Werkvelden

Ontwerpend Onderzoek

Naast de ontwerp werkzaamheden wordt bij H+N+S relatief veel tijd besteed aan onderzoek. Jaarlijks wordt een substantieel budget beschikbaar gesteld voor onderzoek gerelateerde projecten. Het onderzoek wordt gedaan voor kennisontwikkeling op het bureau, veelal ten dienste van het ontwerp de projecten. In bepaalde gevallen zet H+N+S ook buiten de reguliere projecten om onderzoeksthema's op de agenda.

Inleiding

Vanuit academische hoek is al veel gezegd en geschreven over ontwerpend onderzoek. Wij zetten daar graag een overzicht vanuit de dagelijkse ontwerppraktijk tegenover, vanuit onze eigen ervaringen. Als we het hier over ‘onderzoek’ hebben gaat het om meer dan het vergaren van data en het klaarzetten van kenniscomponenten die nodig zijn voor een goed beargumenteerd ontwerp. Ontwerp en onderzoek hangen nauw samen en zijn steeds inniger vervlochten.

Onderzoekslaboratorium

Wij zien H+N+S als onderzoekslaboratorium, een plek waar ruimte is voor onderzoek, agendering van nieuwe thema’s en ruimte voor experiment, ook als er niet direct door een opdrachtgever om wordt gevraagd en er in een commerciële omgeving niet vanzelf tijd en ruimte is voor verdiepend onderzoek. In ons dagelijks werk is een aantal vormen te onderscheiden waarin ‘onderzoek’ een rol speelt. 

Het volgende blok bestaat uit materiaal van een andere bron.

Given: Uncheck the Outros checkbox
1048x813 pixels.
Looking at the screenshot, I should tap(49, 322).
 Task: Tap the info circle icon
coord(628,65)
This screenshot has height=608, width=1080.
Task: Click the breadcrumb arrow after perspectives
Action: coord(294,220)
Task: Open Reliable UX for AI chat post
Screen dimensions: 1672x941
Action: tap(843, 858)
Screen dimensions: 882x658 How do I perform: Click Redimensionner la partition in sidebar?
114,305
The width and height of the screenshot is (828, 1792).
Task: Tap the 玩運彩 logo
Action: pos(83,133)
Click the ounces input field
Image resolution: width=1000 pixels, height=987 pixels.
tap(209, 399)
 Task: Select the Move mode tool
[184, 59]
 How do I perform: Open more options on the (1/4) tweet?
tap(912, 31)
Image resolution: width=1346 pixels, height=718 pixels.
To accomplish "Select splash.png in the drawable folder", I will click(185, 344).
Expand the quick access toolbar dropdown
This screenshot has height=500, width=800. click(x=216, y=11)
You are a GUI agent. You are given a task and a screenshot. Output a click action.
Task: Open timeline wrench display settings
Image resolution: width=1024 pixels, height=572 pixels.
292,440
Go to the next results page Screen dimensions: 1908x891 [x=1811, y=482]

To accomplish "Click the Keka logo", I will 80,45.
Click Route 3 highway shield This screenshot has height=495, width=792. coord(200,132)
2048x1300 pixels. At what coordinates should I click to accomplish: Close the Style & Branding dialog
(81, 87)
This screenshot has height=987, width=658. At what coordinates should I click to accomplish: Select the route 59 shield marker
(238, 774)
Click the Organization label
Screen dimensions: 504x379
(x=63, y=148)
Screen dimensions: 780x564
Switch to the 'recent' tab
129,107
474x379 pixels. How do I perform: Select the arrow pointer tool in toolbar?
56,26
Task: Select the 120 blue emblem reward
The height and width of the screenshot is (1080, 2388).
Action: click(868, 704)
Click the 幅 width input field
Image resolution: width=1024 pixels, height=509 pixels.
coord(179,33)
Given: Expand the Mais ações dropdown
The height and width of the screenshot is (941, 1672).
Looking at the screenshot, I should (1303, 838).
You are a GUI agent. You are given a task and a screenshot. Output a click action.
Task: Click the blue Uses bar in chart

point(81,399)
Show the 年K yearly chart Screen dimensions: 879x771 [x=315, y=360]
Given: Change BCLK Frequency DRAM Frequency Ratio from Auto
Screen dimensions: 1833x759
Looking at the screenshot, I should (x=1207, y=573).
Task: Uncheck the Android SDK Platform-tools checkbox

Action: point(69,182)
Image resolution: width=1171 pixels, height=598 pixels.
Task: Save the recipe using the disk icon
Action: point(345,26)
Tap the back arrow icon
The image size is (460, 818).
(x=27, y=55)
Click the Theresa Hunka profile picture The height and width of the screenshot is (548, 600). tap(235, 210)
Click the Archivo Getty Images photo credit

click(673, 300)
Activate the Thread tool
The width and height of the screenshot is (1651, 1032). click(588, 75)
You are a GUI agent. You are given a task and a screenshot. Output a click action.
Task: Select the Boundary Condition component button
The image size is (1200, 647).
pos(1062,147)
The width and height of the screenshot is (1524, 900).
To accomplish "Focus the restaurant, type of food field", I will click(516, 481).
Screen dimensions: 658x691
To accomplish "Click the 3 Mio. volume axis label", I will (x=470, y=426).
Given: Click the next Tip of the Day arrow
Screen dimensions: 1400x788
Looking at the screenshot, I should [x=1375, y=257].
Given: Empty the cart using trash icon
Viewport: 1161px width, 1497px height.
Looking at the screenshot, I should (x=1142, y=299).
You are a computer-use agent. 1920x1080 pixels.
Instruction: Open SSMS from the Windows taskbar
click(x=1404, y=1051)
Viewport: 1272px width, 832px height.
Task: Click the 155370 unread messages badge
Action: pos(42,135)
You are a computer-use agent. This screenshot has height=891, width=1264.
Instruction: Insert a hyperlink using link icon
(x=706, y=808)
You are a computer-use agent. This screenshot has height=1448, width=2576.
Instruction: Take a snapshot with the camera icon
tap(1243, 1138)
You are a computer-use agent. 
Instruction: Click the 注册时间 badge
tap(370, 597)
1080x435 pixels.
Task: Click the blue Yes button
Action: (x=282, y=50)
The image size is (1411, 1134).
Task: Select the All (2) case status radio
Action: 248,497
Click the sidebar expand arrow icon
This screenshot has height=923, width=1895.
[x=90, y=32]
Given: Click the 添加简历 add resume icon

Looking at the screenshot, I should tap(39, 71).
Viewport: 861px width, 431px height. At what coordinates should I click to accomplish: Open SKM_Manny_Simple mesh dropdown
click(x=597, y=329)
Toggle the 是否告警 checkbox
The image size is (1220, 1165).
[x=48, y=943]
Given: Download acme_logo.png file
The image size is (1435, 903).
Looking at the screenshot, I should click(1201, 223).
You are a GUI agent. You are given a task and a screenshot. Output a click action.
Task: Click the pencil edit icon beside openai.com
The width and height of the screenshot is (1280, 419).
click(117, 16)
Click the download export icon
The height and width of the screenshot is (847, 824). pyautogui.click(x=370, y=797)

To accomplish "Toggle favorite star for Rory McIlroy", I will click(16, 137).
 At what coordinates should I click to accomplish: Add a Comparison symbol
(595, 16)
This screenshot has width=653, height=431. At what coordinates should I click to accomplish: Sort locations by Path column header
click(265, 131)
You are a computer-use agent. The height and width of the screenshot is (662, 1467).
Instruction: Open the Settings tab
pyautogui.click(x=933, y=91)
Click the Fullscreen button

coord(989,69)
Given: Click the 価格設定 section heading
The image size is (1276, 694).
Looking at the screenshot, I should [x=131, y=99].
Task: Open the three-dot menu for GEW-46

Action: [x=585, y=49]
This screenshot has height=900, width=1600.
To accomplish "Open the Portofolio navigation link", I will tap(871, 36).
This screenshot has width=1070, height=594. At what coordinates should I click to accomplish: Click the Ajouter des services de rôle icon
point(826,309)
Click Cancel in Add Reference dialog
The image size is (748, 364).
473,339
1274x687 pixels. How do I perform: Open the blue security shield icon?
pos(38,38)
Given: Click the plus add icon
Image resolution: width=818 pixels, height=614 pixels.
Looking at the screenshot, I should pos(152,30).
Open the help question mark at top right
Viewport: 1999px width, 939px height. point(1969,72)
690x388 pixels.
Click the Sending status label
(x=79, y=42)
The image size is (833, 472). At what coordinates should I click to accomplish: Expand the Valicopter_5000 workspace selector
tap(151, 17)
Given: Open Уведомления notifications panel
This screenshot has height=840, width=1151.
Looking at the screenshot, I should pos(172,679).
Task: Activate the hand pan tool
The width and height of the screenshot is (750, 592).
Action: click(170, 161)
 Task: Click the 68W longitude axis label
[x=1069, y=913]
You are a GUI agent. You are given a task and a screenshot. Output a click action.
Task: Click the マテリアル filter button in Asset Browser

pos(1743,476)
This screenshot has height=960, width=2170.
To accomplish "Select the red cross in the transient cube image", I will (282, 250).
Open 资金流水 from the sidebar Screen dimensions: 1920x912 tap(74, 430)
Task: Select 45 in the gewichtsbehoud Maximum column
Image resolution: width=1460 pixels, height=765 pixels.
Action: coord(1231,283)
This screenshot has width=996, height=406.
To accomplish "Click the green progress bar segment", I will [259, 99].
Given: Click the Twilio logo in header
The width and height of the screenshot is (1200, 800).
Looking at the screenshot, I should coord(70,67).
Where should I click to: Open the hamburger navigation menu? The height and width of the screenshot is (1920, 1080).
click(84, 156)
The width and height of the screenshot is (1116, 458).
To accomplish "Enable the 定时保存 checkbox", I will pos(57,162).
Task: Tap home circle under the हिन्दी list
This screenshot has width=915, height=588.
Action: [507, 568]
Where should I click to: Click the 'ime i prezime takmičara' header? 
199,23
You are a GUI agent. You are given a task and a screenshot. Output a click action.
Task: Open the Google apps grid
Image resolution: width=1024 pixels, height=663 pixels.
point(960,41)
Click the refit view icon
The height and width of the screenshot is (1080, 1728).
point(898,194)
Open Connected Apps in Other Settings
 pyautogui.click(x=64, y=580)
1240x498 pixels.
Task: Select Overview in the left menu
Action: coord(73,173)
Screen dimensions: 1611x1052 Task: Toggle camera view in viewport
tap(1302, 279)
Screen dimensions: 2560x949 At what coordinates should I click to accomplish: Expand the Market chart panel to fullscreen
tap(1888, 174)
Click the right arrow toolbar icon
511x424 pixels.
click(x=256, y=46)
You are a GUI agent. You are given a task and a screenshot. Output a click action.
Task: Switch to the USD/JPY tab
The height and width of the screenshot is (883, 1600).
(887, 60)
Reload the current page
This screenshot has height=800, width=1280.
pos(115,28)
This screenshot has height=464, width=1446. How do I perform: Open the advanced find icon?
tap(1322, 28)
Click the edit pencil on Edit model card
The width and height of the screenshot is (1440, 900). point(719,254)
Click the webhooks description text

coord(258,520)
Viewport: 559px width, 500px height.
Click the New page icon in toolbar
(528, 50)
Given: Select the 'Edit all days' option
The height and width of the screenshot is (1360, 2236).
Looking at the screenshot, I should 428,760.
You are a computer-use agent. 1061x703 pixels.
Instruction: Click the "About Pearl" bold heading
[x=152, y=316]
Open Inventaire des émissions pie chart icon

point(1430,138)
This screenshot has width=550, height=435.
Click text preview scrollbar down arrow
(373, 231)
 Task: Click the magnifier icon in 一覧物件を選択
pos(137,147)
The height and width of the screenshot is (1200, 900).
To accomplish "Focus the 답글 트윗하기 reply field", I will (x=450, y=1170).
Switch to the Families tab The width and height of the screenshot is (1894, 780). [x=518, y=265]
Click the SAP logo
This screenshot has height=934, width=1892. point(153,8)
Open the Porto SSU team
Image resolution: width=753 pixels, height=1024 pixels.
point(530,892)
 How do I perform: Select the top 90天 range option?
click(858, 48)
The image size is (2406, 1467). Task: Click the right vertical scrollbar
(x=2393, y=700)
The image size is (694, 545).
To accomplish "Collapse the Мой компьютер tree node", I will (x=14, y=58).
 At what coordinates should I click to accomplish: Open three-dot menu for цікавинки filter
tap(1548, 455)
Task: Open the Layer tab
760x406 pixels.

overzicht van enkele H+N+S publicaties

[1] Research feeds design

De meest voorkomende vorm van onderzoek in onze praktijk betreft het inzetten van: verzamelde kennis en inzichten uit eigen onderzoek en/of onderzoeksresultaten van derden, als input voor het ontwerp. Het gaat hierbij om het verzamelen van informatie en toegepaste kennis voor ontwerpwerkzaamheden. Gedegen onderzoek naar ondergrond, watersysteem, ecologie, historie, netwerken en occupatie vormt de fundering van het ontwerp. De nadruk op de systeemkant maakt het werk van H+N+S hierin bijzonder.

Resultaat

De onderzoeksresultaten worden in het ontwerp geïntegreerd. Om tot deze integratie te komen wordt de input van de omgeving, de opdrachtgever en de ontwerpende intuïtie gebruikt. In het eindproduct, het ontwerp, is het onderzoek meestal slechts impliciet aanwezig. Tussen onderzoek en ontwerp is bij 'research feeds design' sprake van een lineaire relatie, vanuit het onderzoek richting het ontwerp (en in de regel niet andersom).

Schets ontwikkeling Trintelzand - inpassingsvisie Houtribdijk variant maximaal

Werkwijze

Aan het begin van het ontwerpproces kiezen we de onderwerpen die relevant zijn voor het project, waar we de tijd voor analyse en onderzoek voor inzetten. Dit is een belangrijke stap in het ontwerpproces: hier diepen we de relevante informatie en ontwerpprincipes op. Deze keus wordt in de context van een commercieel bureau vrij snel, vaak op pragmatische gronden en intuïtief gemaakt, op basis van ‘expert judgement’. Dit expert judgement komt goeddeels voort uit kennis en inzicht opgebouwd in eerdere (onderzoeks)projecten.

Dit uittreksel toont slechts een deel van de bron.